In Times of Crisis People Fall Back on What Works – Plastic
Along with many firsts brought to us by Covid-19, one is a seemingly reversal of thinking about plastic of all kinds.
Starbucks, after promising the public it would reduce plastic use, announced recently that it would not refill customer cups but use regular (sterile) plastic cups instead. In California, customers shopping bags are refused entry into supermarkets. Apparently, a fresh new plastic bag is more sanitary! Plastic disposable gloves are worn by healthcare workers and customers alike to keep the virus off of hands where touching may transmit it to nose, mouth or eyes.
We are discovering that plastic still has many of the health benefits that it always had, where safety is concerned. Precisely because it is one use, plastic is now fashionable again, or at least has a reprieve as long as killer germs seem to be lurking everywhere.
Naturally, plastic has many other safety features too, such as nearly unbreakable when dropped. This is useful with shower shampoo and liquid soaps, bleach, and other caustic materials. It also has properties that prevent corrosion by most of these materials.
Plastic wrap keeps meats and leftovers fresher and bacteria off until unwrapped. This allows a higher percentage of use and therefore less waste.
The benefits that allowed the incredible acceptance and explosion in the industry since the 1970’s weren’t just oil men trying to make more money, they are advantageous benefits that increased product benefits. Customers have loved (in the sense that they keep buying) plastic since then. Just count the number of times a plastic water bottle, soda, or Bug Gulp appears each day on a busy street.

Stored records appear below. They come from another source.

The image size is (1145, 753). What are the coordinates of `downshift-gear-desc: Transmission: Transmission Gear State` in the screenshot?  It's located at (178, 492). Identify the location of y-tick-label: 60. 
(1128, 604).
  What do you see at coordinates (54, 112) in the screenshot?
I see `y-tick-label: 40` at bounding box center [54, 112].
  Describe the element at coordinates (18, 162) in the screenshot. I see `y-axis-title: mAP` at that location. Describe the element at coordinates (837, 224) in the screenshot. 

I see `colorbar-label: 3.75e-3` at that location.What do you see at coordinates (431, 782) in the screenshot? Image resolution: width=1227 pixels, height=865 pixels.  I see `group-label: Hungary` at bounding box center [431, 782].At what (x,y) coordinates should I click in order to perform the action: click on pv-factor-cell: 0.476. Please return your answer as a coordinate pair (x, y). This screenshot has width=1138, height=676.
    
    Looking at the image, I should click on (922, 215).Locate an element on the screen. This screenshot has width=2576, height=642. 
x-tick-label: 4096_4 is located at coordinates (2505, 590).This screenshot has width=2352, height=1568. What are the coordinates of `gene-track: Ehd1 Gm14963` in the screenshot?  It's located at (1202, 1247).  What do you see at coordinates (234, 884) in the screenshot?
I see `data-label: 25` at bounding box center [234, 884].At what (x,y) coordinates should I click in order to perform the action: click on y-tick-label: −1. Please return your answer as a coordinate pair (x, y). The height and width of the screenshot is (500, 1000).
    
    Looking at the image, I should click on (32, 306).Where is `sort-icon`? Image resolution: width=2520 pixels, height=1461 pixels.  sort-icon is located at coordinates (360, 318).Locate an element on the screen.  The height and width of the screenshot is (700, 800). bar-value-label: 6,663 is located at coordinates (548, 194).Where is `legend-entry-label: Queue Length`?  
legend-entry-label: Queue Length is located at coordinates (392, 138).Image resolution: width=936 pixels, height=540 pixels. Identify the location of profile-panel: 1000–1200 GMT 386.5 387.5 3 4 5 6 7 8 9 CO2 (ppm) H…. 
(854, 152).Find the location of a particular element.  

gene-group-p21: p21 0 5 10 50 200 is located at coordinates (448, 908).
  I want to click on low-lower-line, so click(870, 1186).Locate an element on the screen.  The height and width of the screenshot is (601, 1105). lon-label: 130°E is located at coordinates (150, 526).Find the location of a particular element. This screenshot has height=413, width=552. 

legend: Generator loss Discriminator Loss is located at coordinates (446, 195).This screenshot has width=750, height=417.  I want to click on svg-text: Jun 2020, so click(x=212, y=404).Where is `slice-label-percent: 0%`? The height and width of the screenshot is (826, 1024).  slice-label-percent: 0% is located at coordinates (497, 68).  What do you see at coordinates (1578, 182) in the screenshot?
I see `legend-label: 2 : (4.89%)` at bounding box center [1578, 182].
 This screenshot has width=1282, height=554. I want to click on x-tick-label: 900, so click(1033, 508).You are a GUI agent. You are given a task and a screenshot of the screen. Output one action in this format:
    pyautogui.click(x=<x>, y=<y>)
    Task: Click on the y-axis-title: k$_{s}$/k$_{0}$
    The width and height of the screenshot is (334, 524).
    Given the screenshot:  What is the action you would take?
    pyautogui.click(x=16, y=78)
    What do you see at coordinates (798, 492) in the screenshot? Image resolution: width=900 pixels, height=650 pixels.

You don’t see many aluminum or glass bottles. They cost more and are less convenient for many applications.
So while we all hope we can get through Covid-19 as soon as possible, perhaps we should also remember how useful plastic is to our safety and health. Sure, we can do a better job disposing and recycling it, but plastic has benefits that some want us to forget. It exists because people find it very useful, so useful that we have lots of it. Perhaps Covid-19 has taught us much more than just about sickness but staying healthy too.